WHAT THE EXERCISE ASKS: Write out every line below that contains "will".

(Pixel coordinate grounding data)

"""

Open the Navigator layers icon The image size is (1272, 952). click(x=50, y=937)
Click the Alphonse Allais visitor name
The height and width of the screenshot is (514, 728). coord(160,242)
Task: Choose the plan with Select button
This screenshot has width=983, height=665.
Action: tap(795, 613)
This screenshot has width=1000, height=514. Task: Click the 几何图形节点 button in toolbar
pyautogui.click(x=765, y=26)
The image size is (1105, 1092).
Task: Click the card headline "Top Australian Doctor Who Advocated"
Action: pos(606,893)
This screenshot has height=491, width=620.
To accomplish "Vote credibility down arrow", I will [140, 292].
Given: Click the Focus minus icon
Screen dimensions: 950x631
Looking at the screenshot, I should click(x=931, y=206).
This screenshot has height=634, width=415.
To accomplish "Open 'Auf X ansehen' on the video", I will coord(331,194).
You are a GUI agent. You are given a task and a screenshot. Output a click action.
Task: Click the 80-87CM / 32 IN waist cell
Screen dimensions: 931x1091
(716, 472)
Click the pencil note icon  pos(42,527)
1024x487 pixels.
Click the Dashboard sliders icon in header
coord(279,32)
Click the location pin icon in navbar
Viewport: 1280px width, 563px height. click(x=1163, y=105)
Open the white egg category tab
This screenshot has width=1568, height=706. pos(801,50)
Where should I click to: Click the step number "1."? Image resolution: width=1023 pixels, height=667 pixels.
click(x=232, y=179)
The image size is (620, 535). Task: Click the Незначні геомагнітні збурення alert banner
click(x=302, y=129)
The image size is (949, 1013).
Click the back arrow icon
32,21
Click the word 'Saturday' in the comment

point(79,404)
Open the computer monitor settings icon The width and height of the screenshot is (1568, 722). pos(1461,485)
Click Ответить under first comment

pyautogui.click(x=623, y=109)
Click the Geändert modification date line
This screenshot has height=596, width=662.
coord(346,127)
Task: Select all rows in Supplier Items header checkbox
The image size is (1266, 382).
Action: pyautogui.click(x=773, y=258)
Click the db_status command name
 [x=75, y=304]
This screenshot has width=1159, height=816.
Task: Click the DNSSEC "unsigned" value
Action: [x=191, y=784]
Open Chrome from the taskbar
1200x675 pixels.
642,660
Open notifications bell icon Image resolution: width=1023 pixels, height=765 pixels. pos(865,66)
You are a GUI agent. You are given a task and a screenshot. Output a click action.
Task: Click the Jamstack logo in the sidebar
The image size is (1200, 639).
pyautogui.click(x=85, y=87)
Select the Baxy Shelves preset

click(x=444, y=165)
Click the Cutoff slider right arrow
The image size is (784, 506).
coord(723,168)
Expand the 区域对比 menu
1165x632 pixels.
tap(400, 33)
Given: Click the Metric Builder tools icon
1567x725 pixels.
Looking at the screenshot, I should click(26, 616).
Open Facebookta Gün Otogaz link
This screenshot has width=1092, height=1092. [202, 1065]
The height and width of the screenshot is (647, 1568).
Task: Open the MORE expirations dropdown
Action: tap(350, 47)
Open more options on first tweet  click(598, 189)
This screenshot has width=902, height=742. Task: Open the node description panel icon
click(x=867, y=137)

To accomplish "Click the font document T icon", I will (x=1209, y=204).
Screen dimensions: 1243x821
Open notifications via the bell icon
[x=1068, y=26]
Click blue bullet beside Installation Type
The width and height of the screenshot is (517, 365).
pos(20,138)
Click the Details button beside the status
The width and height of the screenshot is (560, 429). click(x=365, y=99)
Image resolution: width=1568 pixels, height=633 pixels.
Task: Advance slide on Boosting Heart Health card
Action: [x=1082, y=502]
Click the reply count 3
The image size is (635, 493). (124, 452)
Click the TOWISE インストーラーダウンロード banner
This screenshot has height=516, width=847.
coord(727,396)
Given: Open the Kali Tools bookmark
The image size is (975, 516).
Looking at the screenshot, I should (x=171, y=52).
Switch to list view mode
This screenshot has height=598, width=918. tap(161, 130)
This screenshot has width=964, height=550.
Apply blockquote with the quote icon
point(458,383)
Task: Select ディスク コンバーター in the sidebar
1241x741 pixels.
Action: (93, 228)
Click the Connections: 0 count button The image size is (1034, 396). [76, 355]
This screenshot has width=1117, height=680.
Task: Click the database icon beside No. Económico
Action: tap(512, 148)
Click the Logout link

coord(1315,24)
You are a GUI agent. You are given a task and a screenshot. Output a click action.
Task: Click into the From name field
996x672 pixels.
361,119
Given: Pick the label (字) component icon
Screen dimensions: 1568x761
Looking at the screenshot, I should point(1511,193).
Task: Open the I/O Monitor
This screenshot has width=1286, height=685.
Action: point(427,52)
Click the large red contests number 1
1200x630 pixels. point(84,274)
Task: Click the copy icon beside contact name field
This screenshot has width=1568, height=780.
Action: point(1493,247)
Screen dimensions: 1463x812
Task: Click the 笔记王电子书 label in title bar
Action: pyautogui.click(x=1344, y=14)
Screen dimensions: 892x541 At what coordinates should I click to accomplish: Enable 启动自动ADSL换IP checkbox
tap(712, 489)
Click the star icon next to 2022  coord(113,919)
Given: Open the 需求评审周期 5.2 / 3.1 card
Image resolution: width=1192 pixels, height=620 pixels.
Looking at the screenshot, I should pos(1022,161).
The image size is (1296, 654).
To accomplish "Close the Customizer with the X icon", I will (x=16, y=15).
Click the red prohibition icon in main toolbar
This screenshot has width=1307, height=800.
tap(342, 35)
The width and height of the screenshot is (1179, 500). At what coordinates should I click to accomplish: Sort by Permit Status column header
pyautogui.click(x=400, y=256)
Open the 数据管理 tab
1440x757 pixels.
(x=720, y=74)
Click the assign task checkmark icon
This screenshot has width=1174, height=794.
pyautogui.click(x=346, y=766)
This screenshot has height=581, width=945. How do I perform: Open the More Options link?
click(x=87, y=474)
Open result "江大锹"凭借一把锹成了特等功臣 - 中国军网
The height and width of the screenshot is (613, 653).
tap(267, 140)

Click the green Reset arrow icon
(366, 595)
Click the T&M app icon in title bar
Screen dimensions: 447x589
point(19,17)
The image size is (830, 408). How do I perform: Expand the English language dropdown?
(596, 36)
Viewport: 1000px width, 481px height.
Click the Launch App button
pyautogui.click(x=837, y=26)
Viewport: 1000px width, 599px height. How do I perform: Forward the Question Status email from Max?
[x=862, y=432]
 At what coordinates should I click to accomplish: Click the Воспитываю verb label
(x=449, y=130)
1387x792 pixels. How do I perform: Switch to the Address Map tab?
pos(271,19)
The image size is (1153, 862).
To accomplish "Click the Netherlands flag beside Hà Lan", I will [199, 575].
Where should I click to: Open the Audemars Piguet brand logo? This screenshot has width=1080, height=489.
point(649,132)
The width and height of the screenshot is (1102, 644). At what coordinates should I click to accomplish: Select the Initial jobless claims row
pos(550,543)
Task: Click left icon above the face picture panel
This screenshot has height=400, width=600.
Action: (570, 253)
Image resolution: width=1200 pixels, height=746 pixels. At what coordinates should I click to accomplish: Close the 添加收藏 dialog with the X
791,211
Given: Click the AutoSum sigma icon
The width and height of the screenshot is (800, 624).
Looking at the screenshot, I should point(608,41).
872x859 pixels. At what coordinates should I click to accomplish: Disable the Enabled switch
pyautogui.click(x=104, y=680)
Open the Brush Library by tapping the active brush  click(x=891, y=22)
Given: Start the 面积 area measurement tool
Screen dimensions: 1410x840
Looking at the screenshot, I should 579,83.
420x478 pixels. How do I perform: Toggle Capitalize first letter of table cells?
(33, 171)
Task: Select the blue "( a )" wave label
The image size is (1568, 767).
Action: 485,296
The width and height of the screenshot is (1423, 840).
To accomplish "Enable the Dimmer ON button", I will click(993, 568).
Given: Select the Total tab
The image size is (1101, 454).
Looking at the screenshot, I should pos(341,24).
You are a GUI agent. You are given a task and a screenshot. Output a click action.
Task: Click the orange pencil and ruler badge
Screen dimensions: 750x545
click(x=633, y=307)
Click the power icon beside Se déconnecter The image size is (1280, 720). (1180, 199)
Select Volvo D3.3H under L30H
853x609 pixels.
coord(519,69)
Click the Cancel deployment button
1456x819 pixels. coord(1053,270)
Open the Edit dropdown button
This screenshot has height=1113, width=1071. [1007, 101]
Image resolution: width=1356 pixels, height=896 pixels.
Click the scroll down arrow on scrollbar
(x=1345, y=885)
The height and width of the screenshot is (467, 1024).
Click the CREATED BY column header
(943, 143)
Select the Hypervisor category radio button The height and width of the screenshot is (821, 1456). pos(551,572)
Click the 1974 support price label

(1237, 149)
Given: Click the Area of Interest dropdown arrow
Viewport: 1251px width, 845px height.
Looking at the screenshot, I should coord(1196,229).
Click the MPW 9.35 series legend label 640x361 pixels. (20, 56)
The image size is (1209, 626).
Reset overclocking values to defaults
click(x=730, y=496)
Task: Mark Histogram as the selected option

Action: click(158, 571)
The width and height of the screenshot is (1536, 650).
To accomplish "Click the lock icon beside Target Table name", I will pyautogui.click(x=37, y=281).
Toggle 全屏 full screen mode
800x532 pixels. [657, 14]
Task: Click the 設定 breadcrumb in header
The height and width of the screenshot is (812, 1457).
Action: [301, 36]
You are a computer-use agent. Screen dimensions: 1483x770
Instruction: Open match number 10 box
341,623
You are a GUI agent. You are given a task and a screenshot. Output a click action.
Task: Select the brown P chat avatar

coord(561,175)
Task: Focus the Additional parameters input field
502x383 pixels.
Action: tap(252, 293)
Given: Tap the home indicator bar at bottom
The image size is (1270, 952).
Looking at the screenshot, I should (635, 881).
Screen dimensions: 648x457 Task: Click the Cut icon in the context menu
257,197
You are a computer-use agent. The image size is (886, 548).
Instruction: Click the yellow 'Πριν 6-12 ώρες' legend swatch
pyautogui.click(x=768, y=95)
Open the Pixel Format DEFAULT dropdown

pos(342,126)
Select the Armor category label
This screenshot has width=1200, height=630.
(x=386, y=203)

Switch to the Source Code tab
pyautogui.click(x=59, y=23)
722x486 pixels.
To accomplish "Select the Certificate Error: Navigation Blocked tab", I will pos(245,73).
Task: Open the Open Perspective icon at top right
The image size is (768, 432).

"""

TASK OUTPUT:
To accomplish "Vote credibility down arrow", I will [140, 292].
To accomplish "Open 'Auf X ansehen' on the video", I will coord(331,194).
To accomplish "Click the font document T icon", I will (x=1209, y=204).
To accomplish "Close the Customizer with the X icon", I will (x=16, y=15).
To accomplish "Click the Netherlands flag beside Hà Lan", I will [199, 575].
To accomplish "Enable the Dimmer ON button", I will click(993, 568).
To accomplish "Click the lock icon beside Target Table name", I will pyautogui.click(x=37, y=281).
To accomplish "Select the Certificate Error: Navigation Blocked tab", I will pos(245,73).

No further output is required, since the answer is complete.